116 3rd St SE
Cedar Rapids, Iowa 52401
Wartburg vs. Coe, big winner vs. big winner. It’s the Game of the Week and more
Conference-rivals Knights and Kohawks have done a lot of excellent things on football fields over the years. With lots of Eastern Iowans helping their causes, and they meet again Saturday with a lot on the line

Oct. 25, 2024 6:10 pm
The Gazette offers audio versions of articles using Instaread. Some words may be mispronounced.
Eastern Iowa’s best college football matchup Saturday will be in Cedar Rapids.
The Wartburg-Coe game at Coe’s Clark Field pits the two unbeatens in American Rivers Conference play. It’s 13th-ranked Wartburg against a 7-0 Coe squad that inexplicably is unranked considering it has won by an average of 30 points per game. The winner almost surely will go on to be the outright league champion.
Wartburg has been phenomenal the last two years, going to the NCAA Division III national semifinals both times. Coe reached the playoffs last year after going 9-1 in the regular season.
They are two winners, and have been for a long time. This will be Wartburg’s 31st-straight winning season. Only two other programs in all NCAA divisions have longer current streaks of winning seasons. Boise State leads the FBS with 25.
The Kohawks have been mighty good themselves, with seven playoff berths in the 21st century.
The two programs rely heavily on players from Eastern Iowa. Wartburg starts players from Solon, Dyersville, Decorah, Independence, Manchester and Edgewood. Coe has five starters from Cedar Rapids, and others from Mount Vernon, Atkins and Cascade.
“That’s been really important to us in creating this success, doing it with local kids,” Wartburg Coach Chris Winter said. “I don't think there's better football in our state than what we find in Eastern Iowa, specifically in our backyard.”
Those who don’t know the football is first-rate are those who haven’t attended games.
Coe, for instance, averages 236 rushing yards and 212 passing yards. Quarterback Clay Krousie of Montezuma has thrown eight touchdown passes to Jeron Senters, formerly of Cedar Rapids Kennedy.
The Kohawks are on a 12-game regular-season winning streak, with the last loss a 27-21 decision to Wartburg last year in Waverly. The Knights’ lone regular-season defeat in the last three seasons was last month at perennial national power St. John’s (Minn.), now ranked No. 3.

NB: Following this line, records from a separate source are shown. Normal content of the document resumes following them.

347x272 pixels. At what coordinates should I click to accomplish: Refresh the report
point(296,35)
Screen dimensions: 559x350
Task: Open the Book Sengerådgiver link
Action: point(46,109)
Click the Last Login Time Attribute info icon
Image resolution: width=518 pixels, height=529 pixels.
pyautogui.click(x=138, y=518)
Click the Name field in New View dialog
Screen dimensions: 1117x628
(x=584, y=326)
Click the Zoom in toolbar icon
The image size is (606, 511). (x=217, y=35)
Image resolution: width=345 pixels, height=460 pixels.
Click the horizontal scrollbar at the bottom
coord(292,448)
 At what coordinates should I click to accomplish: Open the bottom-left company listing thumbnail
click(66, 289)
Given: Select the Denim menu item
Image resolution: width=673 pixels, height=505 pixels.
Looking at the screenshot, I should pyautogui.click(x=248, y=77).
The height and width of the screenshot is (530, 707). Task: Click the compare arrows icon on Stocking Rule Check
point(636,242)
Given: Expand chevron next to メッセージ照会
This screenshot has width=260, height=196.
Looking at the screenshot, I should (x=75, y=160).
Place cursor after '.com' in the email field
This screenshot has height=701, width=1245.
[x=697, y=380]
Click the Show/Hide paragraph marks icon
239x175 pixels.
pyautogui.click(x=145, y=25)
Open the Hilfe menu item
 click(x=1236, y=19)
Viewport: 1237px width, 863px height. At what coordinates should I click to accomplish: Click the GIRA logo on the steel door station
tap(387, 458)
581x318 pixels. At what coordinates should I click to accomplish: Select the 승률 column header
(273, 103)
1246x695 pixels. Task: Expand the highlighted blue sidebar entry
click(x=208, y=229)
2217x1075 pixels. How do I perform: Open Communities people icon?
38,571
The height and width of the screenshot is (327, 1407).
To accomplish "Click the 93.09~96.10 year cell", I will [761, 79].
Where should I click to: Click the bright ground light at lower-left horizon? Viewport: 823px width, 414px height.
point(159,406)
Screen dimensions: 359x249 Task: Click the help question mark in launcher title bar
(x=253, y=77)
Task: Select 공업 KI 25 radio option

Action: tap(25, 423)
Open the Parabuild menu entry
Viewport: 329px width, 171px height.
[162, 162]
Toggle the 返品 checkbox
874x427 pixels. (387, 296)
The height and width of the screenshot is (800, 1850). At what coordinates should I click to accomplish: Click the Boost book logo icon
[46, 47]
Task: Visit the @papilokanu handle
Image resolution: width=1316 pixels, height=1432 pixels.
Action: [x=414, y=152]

Winter is a 2004 Wartburg graduate who stayed to be a graduate assistant coach, a defensive backs coach, a defensive coordinator, and now the fourth-year head coach. Tyler Staker is a 2006 Coe grad who stayed to be a graduate assistant, an offensive line and wide receivers coach, an offensive coordinator, and now the ninth-year head coach.
They grew up in New Hampton and Fredericksburg, respectively, 12 miles apart.
Continuity and stability on the teams aren’t just with the coaches. Many players on both teams are fifth-year seniors, using their COVID-19 waiver season to play ball another year. The primary reason: They love it.
“We've been able to find guys in this area that choose Wartburg,” Winter said. “They believe in the value of what Wartburg gives them. Not only our football program, but the value of a great education at a place that really supports the student-athlete.
”That’s where they want to be, and they're going to be loyal to it. That's something you don't find very much right now in college football with guys leaving programs, trying to chase money and the transfer portal and NIL.”
You can say the same about the Kohawks. The two squads battle once again Saturday, and again, what a battle it should be.
“It’s a big one,” Winter said. “I think the game is going to match up two teams that have a lot in common, that both hang their hat on playing good defense, both hang their hat on running the football and being a physical football team.
“We’ve got guys who did special things the last couple years in taking our program to the national semifinals two years in a row. One of the teams that’s given us the hardest time during all that has been Coe.
“They’ve got some guys that are hungry. They’ve kind of been on that doorstep of being able to do some of the things that we’ve done, and I know they’re going to be ready to play.”
You and I know the contest will get only a sliver of the attention given the Northwestern-Iowa game farther down I-380. The Knights and Kohawks don’t care. They know what they are, and what they are is very good.